(Target pointing data)
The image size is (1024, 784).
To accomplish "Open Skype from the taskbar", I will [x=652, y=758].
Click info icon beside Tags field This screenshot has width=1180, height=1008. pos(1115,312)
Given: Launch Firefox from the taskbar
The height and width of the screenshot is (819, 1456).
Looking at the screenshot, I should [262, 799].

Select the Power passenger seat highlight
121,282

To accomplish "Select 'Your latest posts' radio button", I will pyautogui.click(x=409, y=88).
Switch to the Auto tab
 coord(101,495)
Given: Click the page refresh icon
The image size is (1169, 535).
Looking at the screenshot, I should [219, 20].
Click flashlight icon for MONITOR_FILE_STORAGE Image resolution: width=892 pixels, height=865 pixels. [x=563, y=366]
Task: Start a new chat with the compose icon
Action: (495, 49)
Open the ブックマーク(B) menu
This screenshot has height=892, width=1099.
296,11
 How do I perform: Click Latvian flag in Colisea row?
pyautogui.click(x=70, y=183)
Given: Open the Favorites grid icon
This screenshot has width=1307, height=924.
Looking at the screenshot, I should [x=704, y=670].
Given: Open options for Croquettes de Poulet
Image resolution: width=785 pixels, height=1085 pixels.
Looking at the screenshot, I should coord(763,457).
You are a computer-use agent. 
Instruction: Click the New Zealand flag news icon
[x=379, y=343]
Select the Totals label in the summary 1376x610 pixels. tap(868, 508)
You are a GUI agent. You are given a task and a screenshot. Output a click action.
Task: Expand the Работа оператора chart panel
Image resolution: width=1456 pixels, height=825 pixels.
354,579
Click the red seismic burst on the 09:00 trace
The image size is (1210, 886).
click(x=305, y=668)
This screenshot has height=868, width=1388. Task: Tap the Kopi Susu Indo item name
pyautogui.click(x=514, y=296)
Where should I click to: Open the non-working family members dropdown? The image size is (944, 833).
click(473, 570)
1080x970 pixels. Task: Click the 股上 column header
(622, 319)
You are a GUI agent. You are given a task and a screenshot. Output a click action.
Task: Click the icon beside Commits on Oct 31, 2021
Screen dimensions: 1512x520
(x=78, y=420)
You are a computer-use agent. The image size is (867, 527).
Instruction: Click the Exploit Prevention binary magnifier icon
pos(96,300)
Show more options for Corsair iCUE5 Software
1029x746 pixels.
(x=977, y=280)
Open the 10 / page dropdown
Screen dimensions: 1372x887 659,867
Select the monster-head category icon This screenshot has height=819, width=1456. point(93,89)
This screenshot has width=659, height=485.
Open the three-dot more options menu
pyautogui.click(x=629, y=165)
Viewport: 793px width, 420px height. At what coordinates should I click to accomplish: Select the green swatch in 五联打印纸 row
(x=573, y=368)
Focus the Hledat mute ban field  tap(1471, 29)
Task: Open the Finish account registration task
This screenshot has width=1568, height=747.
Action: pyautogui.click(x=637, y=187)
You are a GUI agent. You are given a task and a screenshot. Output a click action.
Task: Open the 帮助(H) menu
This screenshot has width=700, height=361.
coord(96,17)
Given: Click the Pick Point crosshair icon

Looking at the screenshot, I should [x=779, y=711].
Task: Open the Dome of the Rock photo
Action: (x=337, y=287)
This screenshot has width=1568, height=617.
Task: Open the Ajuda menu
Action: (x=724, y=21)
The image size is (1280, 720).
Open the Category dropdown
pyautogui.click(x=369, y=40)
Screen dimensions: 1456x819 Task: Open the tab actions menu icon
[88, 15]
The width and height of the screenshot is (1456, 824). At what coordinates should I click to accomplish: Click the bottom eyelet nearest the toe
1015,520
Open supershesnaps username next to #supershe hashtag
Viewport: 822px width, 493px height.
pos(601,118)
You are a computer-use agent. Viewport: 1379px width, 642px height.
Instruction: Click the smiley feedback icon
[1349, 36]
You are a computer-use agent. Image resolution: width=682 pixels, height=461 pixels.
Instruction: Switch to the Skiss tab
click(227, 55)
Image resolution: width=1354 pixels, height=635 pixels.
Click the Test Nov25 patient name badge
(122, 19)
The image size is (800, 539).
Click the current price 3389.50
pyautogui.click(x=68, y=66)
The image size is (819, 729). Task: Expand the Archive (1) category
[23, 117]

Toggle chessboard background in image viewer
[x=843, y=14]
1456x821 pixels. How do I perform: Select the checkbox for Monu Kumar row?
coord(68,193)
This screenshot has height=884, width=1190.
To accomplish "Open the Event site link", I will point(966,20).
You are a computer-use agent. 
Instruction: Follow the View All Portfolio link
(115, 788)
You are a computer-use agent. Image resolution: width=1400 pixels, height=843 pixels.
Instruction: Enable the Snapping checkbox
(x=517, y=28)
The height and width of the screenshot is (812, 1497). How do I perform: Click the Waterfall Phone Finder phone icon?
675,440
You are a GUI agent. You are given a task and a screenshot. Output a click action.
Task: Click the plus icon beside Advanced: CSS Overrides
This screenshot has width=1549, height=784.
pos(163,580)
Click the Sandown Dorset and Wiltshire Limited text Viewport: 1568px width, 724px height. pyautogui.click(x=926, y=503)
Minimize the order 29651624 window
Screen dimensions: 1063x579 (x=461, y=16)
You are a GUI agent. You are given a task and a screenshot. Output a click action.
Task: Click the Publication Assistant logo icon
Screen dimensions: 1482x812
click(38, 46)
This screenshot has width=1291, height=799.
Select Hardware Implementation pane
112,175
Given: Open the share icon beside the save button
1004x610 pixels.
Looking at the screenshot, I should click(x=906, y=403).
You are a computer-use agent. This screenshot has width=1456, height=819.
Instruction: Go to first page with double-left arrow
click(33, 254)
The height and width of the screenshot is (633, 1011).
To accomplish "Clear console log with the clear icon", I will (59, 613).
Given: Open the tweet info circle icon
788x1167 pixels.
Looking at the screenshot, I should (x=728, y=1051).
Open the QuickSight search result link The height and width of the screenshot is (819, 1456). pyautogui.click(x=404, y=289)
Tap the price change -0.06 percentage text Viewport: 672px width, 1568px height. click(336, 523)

▶ Exercise details: How many lines in the records above contain the string "info"? Reply with the number alone.

▶ Written solution: 2